# Provided passage
____

Georgia, which runs the fifth largest US lottery program in terms of sales, introduced smartphone lottery game apps in an attempt to appeal to millennials.

"Like many industries, we are looking to grow our business across all channels. This includes increasing our engagement with millennials," said Georgia Lottery Communications Director Tandi Reddick in an email. "As Georgians, particularly millennials, continue to maintain a relationship with their mobile devices, the Georgia Lottery has introduced mobile-based games that offer various play experiences."

Social media is also seen as a means to draw in the young folks.

"We have found success in reaching millennials through social media platforms, specifically Instagram," wrote Illinois Lottery communications director Jason Schaumburg in an email. "This helps give our brand a fun personality."

Massachusetts has also recently expanded its online presence by hiring its first full-time social media director, who was charged with making the lottery's Twitter and Facebook accounts interact with more customers and potential customers.

The IGT report argued that lotteries should develop competitive components in their games as another means to entice younger players.

"Titles like Clash Royale, World of Warcraft, and Candy Crush are just a few of the games that have surged in popularity with this demographic, despite the fact that none of them provide monetary rewards like a lottery game could," said the report.


IGT suggested that lottery programs appeal to the increased level of importance millennials put on live experiences and social causes compared to older generations.

Colorado created an online virtual reality experience that allows users to view some of the state's parks while promoting the fact that lottery revenue goes toward outdoor improvement projects.

"The Colorado Lottery has a unique message that we think will resonate with millennials, which is that we are the only state lottery that reinvests 100 percent of our proceeds to the great outdoors," wrote spokesperson Christian Hawley in an email. "With that being said, we've been working hard to draw new players and millennials—research has shown us that they value experience over things, and with this information in our pocket the Colorado Lottery launched an integrated marketing campaign that offers people the ability to experience (in an immersive virtual reality)—the wonders of the Colorado outdoors."

____

# Given information
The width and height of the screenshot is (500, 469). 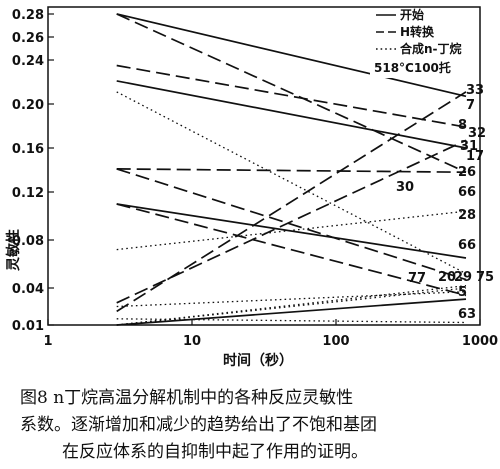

____

# List of tasks
[1] From the lottery passage, write out the text between "Georgia, which runs" and "the young folks.", inclusive.
[2] Answer these questions from the lottery passage:
(a) Which social media platform does the Illinois Lottery name as a specific source of success with millennials?
(b) What position did Massachusetts fill for the first time?
(c) What share of its proceeds does the Colorado Lottery say it reinvests in the outdoors?
[3] Do these statements agree with the lottery passage? Answer yes or no to each, quoting the words that decide it.
(a) Georgia runs the third largest US lottery program in terms of sales.
(b) The IGT report says games like Clash Royale offer monetary rewards.
(c) Colorado built an online virtual reality experience showing some of the state's parks.

# Task-by-task outputs
[1]
Georgia, which runs the fifth largest US lottery program in terms of sales, introduced smartphone lottery game apps in an attempt to appeal to millennials.

"Like many industries, we are looking to grow our business across all channels. This includes increasing our engagement with millennials," said Georgia Lottery Communications Director Tandi Reddick in an email. "As Georgians, particularly millennials, continue to maintain a relationship with their mobile devices, the Georgia Lottery has introduced mobile-based games that offer various play experiences."

Social media is also seen as a means to draw in the young folks.

[2]
(a) Instagram.
(b) A full-time social media director.
(c) 100 percent.

[3]
(a) No: "the fifth largest US lottery program in terms of sales"
(b) No: "none of them provide monetary rewards like a lottery game could"
(c) Yes: "Colorado created an online virtual reality experience that allows users to view some of the state's parks"